Exams are not easy - they are stressful and alien environments that are often unfair.  But it is no good crying in the toilet because the examiner asked a nasty question; get back in there and fight!

Aggression is an important component of successful student personalities - controlled aggression can help you cope with exams. When the examiner asks a horrible, ambiguous question, you respond, ‘what nonsense’ and give some nonsense back in return. Of course, wild thrashing nonsense is unlikely to hit the target and this is where the ‘control’ in controlled aggression comes in. 

But the aim here is to contrast the behaviour of the students who see a nonsense requirement and think ‘I cannot do that’ and write nothing, and the aggressive students who see the same nonsense requirement and respond with ‘have some of this’ in return.

So how exactly should you respond to a nonsense requirement with controlled aggression?  Let us start by looking at narrative response questions first. The key is to write something that is guaranteed to be on target to address the requirement, no matter how badly written that requirement may be. 

The target will be to address the issues, no matter how far into the dark corners of the syllabus those issues might be hidden. So, look at the requirement and identify the verb - that will tell you what to do.  Then look at the other words and read the full requirement - that will start to tell you what to talk about. Then go into the scenario and pick out the key issues - these will give you headings under which you can write some targeted nonsense; then go for it and don’t be scared. Keep control by writing clearly, simply, monitoring your timekeeping and make sure you write something for every requirement.

Equivalent tricks can be applied to objective test question nonsense. First, trawl through the population of all the objective test questions, picking up the answers to those that do make sense and can be answered immediately. But while you are skipping over the nonsense questions, you are also viewing the nonsense questions, and this allows the back of your brain to mull over the nonsense, while you are focused on the good questions. 

Then you come back to the objective test questions, looking again at the nonsense, but this time trying to get a response. The time away from the nonsense question may already have allowed you to figure a response, but if not, then look at the flavour of the question and think what similar questions the examiner has asked before, and what the examiner has dictated as being correct in the past. Think about which responses you can isolate as clearly ‘inappropriate’ and then gamble on the remainder. But do it quickly and aggressively, and don’t let the nonsense undermine your speed and continuing aggression.

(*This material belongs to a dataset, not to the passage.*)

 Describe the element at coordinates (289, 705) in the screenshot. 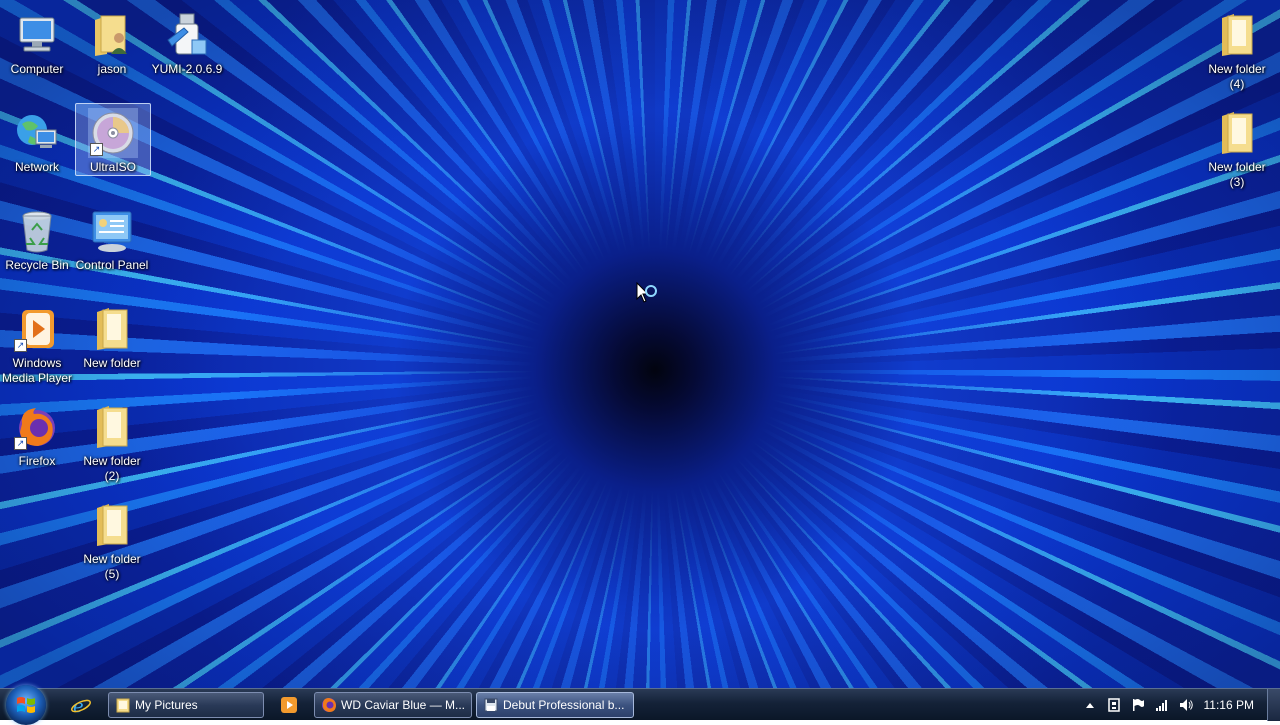

I see `media-player-icon` at that location.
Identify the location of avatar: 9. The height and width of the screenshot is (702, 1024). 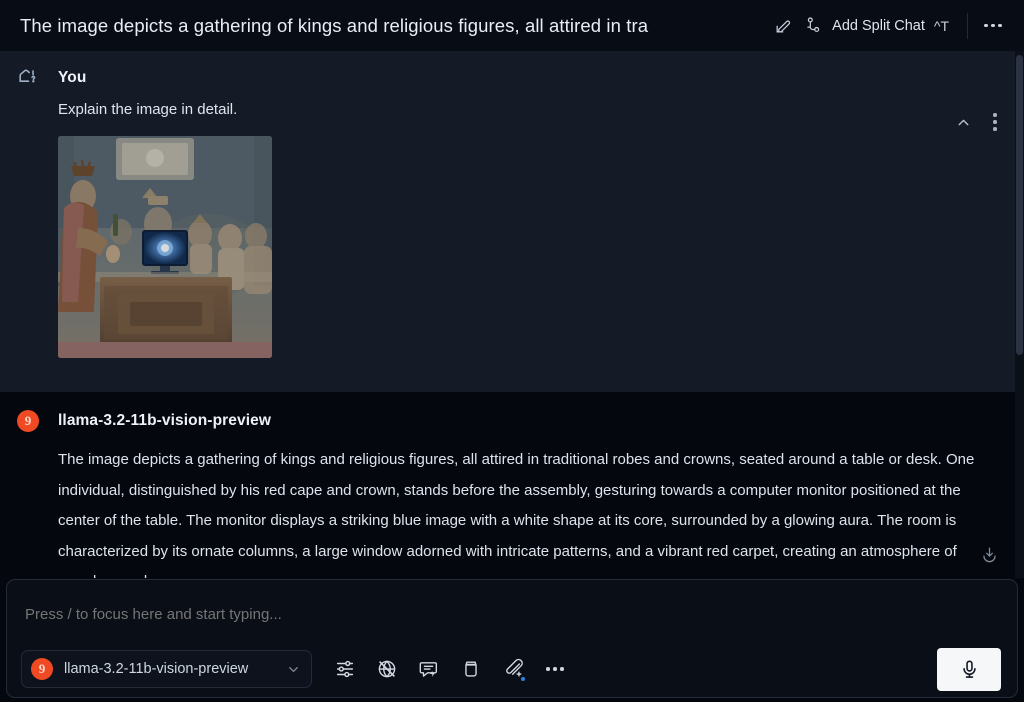
(28, 421).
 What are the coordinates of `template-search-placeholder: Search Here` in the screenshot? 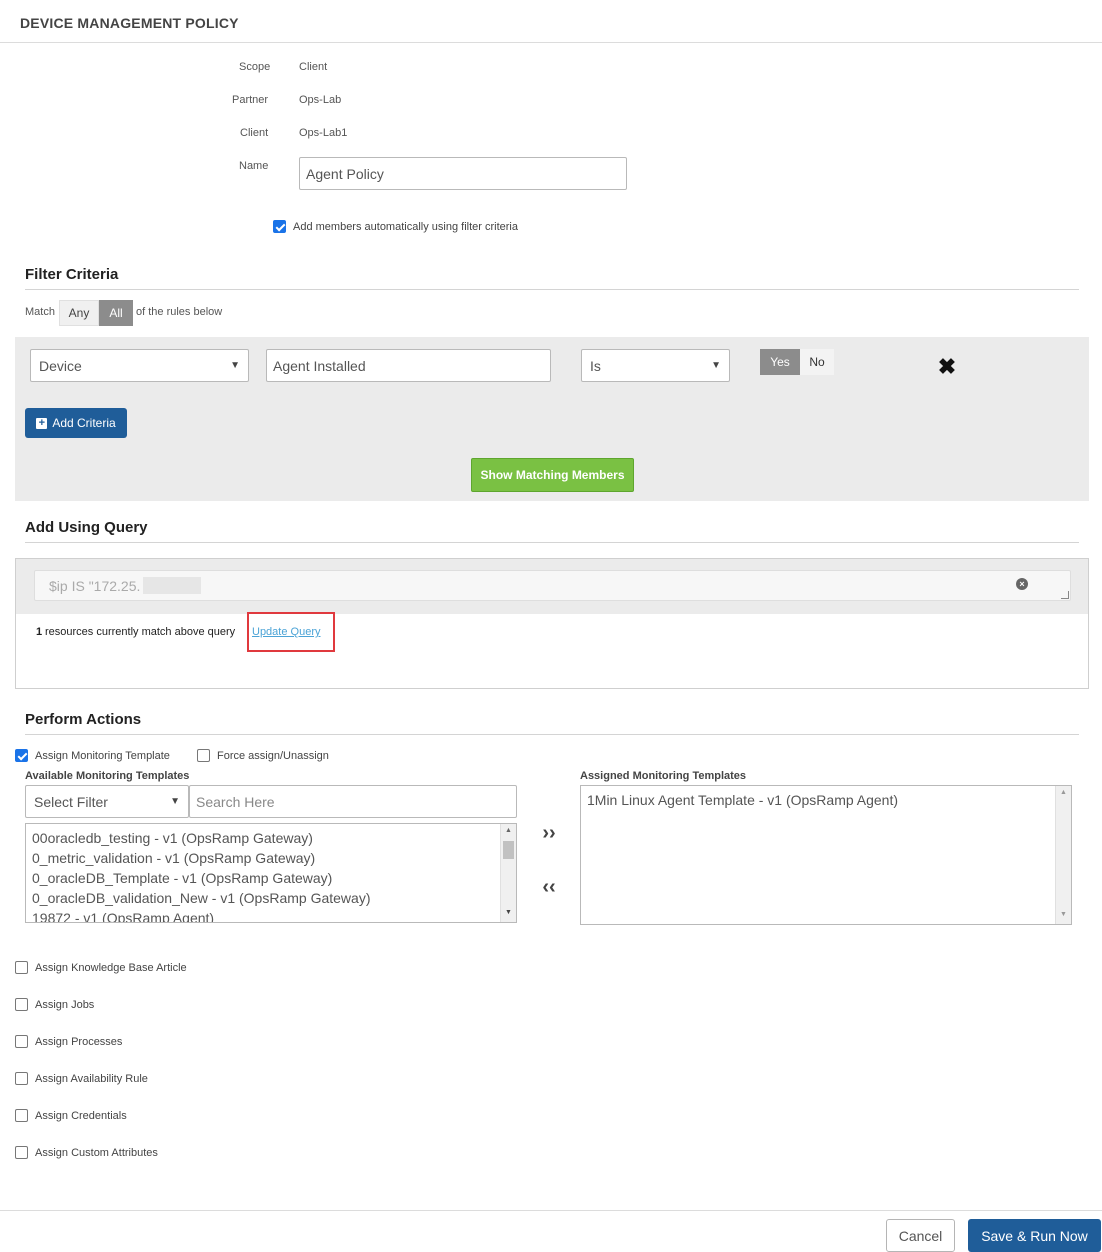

But aggression is not a switch in the back of your head that you can flick on in the exam. If you don’t practice aggression in the study environment, then you are unlikely to be able to deliver in the exam.  So be aggressive with yourself during the learning. ‘So what if I don’t feel so good?’ you think to yourself when you had a bad day, but really should study. ‘So what? I am going to bash out this bunch of questions now and go to sleep tired and happy, and I am not going to let a bad day ruin my studies’.  That will give you entitled controlled aggression, and that stuff is powerful voodoo.